**Exercise:** Please copy each line below that contains the word "radio".

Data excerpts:
%%

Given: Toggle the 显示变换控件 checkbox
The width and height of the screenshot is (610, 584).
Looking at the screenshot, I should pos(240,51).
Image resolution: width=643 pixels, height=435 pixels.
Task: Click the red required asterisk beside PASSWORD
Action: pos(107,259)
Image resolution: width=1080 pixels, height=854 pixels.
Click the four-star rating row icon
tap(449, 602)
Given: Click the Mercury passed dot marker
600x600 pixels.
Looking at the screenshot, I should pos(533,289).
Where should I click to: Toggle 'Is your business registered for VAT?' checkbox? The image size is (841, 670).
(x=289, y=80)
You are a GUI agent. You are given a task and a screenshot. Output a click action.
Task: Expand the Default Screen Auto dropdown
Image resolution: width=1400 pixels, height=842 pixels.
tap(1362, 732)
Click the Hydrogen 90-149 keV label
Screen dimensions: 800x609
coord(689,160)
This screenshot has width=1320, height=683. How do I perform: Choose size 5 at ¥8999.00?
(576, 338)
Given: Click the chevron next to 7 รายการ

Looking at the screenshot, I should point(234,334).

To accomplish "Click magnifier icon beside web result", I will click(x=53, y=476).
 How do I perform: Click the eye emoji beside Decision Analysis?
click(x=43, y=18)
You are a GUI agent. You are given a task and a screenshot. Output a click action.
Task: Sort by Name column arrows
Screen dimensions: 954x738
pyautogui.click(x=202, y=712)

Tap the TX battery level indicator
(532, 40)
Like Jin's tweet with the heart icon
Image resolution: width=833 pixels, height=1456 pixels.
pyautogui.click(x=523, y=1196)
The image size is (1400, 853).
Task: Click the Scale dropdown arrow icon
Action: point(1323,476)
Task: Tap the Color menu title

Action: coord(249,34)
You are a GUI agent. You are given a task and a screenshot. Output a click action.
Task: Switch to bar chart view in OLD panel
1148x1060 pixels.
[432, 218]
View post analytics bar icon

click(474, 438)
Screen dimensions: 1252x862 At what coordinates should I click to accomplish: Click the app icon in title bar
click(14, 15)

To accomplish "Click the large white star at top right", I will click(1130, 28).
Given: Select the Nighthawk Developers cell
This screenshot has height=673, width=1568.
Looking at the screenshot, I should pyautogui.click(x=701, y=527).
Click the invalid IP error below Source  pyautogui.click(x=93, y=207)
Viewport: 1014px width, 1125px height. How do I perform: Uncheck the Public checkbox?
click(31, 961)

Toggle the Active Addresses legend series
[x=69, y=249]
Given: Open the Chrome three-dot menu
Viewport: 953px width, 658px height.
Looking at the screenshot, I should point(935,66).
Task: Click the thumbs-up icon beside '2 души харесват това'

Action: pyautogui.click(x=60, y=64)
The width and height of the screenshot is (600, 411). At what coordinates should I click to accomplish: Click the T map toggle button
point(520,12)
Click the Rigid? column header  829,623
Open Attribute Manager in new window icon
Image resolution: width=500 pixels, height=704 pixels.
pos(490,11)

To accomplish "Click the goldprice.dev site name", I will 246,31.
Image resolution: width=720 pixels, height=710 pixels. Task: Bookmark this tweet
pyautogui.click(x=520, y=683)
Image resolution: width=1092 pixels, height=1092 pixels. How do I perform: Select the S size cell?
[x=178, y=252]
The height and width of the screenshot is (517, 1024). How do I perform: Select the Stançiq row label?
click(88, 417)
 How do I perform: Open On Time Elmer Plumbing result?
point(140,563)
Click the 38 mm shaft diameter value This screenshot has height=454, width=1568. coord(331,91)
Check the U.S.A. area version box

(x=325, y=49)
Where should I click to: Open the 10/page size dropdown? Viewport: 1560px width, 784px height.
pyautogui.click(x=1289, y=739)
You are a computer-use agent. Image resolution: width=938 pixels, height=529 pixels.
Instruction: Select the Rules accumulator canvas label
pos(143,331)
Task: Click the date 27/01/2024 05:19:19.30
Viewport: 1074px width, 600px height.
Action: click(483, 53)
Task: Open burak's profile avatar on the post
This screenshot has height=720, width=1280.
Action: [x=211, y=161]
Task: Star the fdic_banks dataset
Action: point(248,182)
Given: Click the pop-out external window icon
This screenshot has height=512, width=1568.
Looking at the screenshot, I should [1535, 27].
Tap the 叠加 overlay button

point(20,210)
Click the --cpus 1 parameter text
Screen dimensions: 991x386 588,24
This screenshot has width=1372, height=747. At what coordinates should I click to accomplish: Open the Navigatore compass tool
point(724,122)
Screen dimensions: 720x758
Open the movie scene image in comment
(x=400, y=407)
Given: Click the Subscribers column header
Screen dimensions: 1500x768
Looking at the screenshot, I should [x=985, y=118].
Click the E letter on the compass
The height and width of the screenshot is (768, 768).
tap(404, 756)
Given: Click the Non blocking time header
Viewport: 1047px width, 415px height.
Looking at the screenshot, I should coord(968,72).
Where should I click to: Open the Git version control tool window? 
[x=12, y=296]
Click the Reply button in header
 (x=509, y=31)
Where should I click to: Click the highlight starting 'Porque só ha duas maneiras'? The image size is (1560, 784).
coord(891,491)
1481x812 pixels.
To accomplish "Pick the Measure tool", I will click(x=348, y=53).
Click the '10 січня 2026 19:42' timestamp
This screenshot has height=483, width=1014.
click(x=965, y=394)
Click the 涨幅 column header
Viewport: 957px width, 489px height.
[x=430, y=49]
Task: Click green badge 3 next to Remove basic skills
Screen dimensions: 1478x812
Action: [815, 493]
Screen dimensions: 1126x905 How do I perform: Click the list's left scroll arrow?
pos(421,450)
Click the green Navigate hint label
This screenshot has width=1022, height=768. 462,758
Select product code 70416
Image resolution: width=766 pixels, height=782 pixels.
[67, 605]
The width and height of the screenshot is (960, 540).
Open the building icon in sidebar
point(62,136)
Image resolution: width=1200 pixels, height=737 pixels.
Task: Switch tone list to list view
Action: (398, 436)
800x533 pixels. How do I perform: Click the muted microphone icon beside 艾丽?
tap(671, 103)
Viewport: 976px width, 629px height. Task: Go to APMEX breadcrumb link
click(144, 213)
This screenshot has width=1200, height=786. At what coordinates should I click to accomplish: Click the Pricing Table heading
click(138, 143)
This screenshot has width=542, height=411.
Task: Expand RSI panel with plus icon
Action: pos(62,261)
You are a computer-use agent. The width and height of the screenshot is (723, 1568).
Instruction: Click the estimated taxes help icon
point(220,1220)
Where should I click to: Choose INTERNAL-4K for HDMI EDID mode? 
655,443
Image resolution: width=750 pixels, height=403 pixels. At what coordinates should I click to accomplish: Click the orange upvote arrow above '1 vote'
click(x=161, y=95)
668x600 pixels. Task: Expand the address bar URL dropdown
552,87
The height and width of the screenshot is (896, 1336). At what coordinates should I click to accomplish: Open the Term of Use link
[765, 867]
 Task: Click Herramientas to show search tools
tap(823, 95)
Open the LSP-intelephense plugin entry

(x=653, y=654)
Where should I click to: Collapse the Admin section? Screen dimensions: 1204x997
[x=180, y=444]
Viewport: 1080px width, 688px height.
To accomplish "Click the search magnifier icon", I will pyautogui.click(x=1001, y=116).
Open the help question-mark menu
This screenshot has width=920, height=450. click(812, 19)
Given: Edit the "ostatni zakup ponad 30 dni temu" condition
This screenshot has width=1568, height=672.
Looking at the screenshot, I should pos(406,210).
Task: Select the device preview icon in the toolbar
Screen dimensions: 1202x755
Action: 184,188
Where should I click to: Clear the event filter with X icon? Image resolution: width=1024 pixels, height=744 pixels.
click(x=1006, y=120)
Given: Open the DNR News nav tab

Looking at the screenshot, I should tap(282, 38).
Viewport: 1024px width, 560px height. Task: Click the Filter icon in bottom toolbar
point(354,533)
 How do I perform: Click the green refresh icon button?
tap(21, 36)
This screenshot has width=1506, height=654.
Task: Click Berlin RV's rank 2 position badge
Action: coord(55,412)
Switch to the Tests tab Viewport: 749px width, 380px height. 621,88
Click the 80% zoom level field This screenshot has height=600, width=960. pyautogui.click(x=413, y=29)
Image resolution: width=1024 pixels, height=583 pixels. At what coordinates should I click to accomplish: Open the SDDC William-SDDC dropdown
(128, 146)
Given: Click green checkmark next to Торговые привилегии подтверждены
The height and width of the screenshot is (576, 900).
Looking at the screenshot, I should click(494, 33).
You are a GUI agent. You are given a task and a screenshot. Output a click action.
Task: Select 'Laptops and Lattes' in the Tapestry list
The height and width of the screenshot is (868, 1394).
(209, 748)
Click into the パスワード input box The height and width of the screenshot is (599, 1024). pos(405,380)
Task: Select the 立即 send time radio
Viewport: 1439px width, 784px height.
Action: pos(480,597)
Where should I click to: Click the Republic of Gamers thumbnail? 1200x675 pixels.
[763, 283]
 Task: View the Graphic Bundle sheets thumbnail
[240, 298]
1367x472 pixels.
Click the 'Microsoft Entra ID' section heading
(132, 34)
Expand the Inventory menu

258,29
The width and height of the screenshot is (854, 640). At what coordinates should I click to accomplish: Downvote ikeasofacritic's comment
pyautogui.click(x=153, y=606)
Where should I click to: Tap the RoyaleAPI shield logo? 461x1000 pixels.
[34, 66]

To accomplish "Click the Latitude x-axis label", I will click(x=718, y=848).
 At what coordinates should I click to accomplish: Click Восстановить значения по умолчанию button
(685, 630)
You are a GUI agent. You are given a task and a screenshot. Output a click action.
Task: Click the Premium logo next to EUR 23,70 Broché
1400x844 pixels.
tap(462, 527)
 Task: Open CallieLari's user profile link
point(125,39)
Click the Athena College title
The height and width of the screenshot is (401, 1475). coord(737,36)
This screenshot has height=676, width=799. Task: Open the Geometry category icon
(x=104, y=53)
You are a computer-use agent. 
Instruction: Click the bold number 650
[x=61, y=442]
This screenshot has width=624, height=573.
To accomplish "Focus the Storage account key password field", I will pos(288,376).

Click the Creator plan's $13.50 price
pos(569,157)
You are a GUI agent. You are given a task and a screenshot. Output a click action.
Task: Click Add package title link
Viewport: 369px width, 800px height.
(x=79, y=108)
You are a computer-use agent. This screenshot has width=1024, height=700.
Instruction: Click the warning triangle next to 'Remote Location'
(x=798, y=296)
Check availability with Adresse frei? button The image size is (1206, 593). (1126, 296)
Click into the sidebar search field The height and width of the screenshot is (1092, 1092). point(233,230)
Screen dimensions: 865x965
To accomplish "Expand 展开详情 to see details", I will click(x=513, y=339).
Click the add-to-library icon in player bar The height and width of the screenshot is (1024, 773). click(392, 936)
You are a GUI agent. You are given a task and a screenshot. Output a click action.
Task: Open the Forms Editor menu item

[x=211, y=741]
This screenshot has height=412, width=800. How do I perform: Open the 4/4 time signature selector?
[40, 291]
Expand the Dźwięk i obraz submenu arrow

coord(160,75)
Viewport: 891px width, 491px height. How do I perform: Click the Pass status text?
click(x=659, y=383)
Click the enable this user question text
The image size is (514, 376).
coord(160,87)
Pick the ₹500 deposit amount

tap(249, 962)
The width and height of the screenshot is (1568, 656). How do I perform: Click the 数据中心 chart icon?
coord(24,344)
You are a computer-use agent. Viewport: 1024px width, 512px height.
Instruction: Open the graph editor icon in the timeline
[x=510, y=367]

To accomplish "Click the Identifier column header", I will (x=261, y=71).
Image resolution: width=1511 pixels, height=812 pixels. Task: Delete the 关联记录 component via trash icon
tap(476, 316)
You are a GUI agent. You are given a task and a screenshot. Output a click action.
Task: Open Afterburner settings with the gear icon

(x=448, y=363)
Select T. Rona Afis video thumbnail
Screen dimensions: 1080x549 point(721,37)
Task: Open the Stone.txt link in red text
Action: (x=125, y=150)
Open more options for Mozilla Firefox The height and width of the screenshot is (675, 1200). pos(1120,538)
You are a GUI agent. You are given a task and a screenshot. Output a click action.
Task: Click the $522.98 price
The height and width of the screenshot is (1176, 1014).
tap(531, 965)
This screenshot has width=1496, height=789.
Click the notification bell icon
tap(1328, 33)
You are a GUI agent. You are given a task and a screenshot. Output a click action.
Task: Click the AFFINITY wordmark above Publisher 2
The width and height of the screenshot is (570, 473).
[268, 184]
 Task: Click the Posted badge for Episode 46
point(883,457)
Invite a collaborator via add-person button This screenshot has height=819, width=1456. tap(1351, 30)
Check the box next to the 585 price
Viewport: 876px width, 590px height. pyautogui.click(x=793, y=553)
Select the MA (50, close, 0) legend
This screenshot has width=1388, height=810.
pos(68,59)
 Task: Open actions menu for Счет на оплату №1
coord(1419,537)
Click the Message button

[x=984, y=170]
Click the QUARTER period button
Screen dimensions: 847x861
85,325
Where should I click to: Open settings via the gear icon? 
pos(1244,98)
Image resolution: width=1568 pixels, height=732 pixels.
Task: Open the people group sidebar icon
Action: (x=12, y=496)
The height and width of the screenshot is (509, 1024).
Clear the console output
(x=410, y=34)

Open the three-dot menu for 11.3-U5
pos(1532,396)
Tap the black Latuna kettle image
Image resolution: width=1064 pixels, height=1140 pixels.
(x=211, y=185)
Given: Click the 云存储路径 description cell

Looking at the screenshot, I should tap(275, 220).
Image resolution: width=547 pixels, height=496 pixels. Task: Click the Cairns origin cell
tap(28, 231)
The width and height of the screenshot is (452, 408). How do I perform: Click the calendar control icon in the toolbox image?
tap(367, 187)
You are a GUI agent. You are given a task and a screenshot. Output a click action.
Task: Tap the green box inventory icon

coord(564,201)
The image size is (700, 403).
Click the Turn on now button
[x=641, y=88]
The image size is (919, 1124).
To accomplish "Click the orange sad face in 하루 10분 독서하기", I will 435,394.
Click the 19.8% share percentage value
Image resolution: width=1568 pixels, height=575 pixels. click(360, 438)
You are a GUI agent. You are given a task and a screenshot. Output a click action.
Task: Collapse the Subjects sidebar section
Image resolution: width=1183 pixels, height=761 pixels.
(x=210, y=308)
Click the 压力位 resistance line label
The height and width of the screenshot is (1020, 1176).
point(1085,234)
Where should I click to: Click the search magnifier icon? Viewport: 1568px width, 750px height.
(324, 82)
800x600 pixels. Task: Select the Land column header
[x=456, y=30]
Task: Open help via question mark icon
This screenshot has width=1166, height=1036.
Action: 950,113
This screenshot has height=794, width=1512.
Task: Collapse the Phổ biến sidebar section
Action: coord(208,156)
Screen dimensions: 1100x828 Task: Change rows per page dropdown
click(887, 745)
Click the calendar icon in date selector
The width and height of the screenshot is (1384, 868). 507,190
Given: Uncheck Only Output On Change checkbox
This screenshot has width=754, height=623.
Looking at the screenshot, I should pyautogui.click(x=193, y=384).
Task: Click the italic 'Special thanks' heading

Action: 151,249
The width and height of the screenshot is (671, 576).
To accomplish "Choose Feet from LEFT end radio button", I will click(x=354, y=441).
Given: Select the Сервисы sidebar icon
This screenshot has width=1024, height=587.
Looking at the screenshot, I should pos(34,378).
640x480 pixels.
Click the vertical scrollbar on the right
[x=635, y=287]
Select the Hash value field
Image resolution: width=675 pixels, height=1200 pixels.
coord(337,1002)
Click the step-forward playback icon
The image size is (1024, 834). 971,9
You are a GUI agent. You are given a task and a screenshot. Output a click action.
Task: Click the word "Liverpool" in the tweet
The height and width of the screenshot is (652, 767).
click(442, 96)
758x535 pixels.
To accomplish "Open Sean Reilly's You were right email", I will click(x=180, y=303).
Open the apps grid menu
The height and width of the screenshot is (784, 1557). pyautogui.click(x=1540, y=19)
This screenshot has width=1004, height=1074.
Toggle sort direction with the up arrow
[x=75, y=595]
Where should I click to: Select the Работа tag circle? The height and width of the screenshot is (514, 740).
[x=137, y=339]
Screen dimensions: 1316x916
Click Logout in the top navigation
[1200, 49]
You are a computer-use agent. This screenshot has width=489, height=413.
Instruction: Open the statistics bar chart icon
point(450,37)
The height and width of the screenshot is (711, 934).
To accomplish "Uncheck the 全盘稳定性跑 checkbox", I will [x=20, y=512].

%%

**Answer box:**
Task: Select the 立即 send time radio
To accomplish "Choose Feet from LEFT end radio button", I will click(x=354, y=441).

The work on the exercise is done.